Weather Forecast


Editorial: New buffer law help for farmers

Promising signs are surfacing about an effort to keep lakes and water supplies clean.

The Minnesota Board of Water and Soil Resources has announced two additional resources for landowners working to come into compliance with the state's buffer law.

The law, which was passed with bipartisan support in 2015 and signed into law by Gov. Mark Dayton, requires the implementation of a buffer strip on public waters by November 1, 2017 and a buffer on public drainage ditches by November 1, 2018.

The additional resources, both financial and found online, are designed to help landowners be successful in complying with the law, according to John Jaschke, executive director of the board.

"Local Soil and Water Conservation Districts and landowners have been working together over the past 18 months and we are making great progress with 64 counties already 60 to 100 percent compliant," Jaschke said.

Statewide, preliminary compliance with the buffer law is 89 percent.

Hubbard County farmers are also making good strides in complying with the new law. It ranks among the top counties with the estimated percentage of preliminary compliance at 98 to 100 percent.

One of the new resources is a new cost-share program that allocates almost $5 million dollars to support landowners in meeting the requirements of the state buffer law.

The funds will be distributed to soil and water conservation districts and will be used for cost-sharing contracts with landowners or their authorized agents to implement riparian buffers or alternative practices on public waters and public drainage ditches. These Clean Water Funds, passed by the Legislature at the end of the 2017 legislative session, support the governor's buffer initiative.

The 2017 legislation also recognizes that some landowners may have hardships, such as weather, in meeting the public waters deadline. The added language allows for an eight-month extension for implementation when a landowner or authorized agent has filed a riparian protection "compliance plan" with their local conservation district by November 1, 2017. Compliance waivers offer a buffer deadline extension until July 1, 2018.

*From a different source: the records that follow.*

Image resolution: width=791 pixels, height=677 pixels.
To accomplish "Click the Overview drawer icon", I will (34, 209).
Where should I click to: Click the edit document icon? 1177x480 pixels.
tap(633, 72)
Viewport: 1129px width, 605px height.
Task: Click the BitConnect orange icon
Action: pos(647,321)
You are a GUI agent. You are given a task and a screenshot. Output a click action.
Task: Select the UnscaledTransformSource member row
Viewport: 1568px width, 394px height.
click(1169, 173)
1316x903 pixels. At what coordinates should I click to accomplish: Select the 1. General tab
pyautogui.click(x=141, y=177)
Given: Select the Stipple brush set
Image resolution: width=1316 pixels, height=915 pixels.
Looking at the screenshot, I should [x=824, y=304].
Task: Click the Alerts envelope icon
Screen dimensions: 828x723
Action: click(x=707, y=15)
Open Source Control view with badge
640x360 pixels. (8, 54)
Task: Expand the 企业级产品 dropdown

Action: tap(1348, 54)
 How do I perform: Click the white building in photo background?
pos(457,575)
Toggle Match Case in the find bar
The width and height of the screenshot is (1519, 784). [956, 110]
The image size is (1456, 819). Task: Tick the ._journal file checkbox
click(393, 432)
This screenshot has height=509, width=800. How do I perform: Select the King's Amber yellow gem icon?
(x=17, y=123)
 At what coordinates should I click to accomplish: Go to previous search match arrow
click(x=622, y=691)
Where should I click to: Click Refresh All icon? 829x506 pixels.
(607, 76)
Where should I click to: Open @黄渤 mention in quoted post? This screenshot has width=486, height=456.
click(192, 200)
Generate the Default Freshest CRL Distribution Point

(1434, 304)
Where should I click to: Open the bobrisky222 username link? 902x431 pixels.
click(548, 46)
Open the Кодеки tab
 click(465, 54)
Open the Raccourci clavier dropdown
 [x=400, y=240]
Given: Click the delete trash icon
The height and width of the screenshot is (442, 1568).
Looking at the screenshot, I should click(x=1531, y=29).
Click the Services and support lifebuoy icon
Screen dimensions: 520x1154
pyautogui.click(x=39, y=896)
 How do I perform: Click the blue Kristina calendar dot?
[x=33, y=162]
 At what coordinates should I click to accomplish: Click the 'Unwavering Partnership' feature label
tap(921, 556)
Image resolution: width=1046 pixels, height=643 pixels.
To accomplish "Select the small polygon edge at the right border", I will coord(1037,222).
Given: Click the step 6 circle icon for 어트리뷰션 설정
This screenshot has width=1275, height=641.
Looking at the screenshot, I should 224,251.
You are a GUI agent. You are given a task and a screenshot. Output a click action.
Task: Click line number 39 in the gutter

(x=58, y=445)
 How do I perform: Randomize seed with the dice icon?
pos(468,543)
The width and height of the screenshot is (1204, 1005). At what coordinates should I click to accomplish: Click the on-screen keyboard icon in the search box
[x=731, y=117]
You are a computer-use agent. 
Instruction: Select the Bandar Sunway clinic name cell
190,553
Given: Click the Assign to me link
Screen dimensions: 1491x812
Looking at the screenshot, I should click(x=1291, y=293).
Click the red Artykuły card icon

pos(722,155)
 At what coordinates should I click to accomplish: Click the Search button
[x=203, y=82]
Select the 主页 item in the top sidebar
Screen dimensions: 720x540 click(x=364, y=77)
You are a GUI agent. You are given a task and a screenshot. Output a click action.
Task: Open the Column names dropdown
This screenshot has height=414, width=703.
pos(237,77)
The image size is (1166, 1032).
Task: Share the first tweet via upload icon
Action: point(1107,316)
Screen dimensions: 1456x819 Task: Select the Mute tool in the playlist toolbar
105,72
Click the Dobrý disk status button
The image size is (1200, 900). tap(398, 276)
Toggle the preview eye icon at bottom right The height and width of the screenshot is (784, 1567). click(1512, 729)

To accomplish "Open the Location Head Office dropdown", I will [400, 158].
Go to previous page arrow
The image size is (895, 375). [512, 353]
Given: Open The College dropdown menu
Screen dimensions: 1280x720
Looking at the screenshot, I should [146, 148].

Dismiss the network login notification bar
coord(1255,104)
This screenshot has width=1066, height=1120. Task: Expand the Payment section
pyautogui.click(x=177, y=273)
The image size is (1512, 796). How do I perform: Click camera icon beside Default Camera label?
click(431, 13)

The other new resource is a one-stop website, It offers information about compliance waivers and other buffer topics, along with tips to implement the buffer law. It's a user-friendly and convenient resource for landowners and the public to learn about the law, find answers about alternative practices, and get information about financial and technical assistance and more. Farmers can quickly find answers by clicking on the questions they are interested in — "Does this apply to my land?" "What can I plant?" "Where can I get support?" Or "I need more time."